Top of INPUT FOR THIS TASK

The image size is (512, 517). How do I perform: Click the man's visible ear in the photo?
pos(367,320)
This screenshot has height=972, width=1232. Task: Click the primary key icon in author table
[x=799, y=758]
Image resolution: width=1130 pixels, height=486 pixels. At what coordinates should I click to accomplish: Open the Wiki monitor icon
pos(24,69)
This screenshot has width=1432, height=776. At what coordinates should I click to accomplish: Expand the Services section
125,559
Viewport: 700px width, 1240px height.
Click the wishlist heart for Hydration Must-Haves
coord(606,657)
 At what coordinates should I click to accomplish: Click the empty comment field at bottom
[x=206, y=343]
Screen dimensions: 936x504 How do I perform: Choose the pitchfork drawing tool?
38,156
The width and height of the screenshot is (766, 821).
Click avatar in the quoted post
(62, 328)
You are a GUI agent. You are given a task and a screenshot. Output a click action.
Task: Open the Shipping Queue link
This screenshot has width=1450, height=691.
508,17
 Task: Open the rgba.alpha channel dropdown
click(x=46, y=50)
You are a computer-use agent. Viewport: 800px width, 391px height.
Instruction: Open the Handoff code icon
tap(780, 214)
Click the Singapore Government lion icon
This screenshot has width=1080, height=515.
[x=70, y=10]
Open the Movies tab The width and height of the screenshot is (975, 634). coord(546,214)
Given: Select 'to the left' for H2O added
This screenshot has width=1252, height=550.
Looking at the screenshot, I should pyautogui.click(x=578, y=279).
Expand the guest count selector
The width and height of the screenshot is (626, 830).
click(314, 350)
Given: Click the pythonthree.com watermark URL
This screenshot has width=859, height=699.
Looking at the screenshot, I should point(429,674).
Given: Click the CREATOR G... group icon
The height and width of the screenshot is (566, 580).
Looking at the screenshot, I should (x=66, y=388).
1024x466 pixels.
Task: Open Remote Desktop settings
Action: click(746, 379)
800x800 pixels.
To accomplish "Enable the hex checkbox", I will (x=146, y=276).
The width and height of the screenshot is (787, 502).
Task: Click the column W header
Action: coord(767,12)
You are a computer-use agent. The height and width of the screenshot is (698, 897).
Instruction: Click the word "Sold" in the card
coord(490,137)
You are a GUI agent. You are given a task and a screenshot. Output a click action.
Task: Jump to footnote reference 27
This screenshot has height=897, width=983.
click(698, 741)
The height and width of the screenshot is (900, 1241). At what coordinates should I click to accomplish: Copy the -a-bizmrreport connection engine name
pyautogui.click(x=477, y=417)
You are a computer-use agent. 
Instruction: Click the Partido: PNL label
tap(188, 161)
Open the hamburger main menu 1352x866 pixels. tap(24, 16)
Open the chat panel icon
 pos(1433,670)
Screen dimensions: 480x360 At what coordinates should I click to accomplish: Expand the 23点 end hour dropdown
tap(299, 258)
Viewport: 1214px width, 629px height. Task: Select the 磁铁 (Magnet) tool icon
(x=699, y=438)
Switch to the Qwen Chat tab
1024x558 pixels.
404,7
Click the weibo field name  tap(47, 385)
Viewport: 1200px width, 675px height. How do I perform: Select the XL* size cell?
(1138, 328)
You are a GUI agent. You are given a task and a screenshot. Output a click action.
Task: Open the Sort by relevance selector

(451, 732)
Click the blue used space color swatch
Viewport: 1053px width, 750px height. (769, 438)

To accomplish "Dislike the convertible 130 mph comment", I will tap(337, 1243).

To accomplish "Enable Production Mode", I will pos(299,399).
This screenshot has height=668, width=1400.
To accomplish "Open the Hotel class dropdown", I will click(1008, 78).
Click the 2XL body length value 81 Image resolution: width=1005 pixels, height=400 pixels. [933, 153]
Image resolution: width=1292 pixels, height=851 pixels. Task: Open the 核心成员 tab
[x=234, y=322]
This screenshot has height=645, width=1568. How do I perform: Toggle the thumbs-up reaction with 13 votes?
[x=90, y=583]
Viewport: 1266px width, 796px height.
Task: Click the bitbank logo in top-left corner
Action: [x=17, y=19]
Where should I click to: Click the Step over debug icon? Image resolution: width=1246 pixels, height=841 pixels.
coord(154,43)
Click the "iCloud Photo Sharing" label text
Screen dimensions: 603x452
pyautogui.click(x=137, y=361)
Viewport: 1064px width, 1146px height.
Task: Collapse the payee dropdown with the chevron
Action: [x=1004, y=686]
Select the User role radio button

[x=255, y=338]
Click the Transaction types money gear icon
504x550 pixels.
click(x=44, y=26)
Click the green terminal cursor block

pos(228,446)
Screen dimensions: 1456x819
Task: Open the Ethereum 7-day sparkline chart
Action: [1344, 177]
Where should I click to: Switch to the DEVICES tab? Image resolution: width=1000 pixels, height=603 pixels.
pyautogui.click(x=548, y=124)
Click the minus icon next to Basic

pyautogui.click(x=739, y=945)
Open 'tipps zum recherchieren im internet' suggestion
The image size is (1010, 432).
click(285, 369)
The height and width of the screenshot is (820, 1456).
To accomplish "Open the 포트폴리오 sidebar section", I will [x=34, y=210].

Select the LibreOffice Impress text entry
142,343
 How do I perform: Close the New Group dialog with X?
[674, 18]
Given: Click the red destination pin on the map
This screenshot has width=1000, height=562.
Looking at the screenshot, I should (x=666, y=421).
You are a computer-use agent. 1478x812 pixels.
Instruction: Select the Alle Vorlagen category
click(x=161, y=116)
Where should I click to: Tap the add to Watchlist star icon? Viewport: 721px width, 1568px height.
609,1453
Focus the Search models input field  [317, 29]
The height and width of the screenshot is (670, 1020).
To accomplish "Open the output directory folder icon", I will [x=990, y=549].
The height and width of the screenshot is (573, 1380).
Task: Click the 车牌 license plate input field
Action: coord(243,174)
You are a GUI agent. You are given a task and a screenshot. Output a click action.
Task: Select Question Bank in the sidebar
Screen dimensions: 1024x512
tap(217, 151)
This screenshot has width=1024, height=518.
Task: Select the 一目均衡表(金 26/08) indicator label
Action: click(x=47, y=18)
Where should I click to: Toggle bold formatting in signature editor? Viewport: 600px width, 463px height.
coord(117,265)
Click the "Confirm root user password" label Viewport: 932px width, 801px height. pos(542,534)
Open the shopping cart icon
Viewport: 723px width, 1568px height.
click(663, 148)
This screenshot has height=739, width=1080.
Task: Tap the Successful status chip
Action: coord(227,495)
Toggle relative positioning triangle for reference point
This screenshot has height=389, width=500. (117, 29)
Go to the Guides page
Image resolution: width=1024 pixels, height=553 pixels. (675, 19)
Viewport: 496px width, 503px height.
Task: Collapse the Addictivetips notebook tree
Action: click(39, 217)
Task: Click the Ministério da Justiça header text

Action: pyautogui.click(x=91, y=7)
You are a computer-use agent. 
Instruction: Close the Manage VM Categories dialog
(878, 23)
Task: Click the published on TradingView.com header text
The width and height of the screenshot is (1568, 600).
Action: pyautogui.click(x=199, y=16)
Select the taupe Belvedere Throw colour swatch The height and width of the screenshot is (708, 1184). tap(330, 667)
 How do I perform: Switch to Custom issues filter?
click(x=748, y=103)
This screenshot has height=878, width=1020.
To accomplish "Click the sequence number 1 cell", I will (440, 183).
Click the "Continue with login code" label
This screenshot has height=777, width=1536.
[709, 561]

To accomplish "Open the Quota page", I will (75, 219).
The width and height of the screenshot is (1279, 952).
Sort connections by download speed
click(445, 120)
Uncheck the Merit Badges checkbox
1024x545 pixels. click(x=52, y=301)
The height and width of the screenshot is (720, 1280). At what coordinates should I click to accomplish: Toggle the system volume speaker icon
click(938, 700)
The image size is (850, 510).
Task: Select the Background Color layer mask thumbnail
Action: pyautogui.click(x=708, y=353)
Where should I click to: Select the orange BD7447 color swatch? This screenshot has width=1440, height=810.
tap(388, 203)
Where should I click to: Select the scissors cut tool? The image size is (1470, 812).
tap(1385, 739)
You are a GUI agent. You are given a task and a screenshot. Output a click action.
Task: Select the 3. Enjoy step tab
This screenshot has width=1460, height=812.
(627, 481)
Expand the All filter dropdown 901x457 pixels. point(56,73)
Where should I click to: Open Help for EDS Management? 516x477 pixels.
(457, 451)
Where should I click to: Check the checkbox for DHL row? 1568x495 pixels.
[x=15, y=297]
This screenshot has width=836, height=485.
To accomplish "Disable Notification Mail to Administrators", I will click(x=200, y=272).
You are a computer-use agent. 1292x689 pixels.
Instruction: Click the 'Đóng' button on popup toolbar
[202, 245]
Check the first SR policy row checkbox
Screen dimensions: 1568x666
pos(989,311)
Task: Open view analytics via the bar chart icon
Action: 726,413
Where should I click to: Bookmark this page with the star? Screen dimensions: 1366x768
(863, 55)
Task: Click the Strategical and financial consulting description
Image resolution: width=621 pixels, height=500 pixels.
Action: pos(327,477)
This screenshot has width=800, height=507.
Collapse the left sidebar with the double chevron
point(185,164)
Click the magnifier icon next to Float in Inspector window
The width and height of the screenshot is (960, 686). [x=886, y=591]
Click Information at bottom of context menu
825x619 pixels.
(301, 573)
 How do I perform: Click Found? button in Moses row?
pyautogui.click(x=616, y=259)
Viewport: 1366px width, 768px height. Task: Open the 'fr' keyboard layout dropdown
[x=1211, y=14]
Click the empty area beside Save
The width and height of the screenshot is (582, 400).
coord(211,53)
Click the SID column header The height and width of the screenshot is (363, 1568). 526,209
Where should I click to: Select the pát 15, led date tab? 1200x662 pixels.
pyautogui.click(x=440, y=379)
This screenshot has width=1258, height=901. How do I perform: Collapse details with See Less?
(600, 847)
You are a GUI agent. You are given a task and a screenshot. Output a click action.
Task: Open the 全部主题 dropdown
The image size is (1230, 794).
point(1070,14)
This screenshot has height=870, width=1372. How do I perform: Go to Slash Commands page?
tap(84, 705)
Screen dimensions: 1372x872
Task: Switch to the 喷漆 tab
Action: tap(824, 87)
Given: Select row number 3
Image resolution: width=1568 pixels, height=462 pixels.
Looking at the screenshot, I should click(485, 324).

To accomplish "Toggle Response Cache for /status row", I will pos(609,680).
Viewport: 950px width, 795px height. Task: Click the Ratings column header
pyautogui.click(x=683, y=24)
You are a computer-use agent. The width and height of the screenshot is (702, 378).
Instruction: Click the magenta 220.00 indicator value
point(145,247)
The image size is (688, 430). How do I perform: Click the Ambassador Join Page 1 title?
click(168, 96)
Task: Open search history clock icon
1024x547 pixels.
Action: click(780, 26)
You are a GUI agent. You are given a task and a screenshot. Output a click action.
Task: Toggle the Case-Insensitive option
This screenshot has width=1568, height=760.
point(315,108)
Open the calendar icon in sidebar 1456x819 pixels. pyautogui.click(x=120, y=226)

Bottom of INPUT FOR THIS TASK

- _WHAT YOU WILL DO_: The lines from the top of the data above down to the line containing "Task: Open the Shipping Queue link" are to be copied exactly; no other line should appear.

- _ANSWER SECTION_:
The image size is (512, 517). How do I perform: Click the man's visible ear in the photo?
pos(367,320)
This screenshot has height=972, width=1232. Task: Click the primary key icon in author table
[x=799, y=758]
Image resolution: width=1130 pixels, height=486 pixels. At what coordinates should I click to accomplish: Open the Wiki monitor icon
pos(24,69)
This screenshot has width=1432, height=776. At what coordinates should I click to accomplish: Expand the Services section
125,559
Viewport: 700px width, 1240px height.
Click the wishlist heart for Hydration Must-Haves
coord(606,657)
 At what coordinates should I click to accomplish: Click the empty comment field at bottom
[x=206, y=343]
Screen dimensions: 936x504 How do I perform: Choose the pitchfork drawing tool?
38,156
The width and height of the screenshot is (766, 821).
Click avatar in the quoted post
(62, 328)
You are a GUI agent. You are given a task and a screenshot. Output a click action.
Task: Open the Shipping Queue link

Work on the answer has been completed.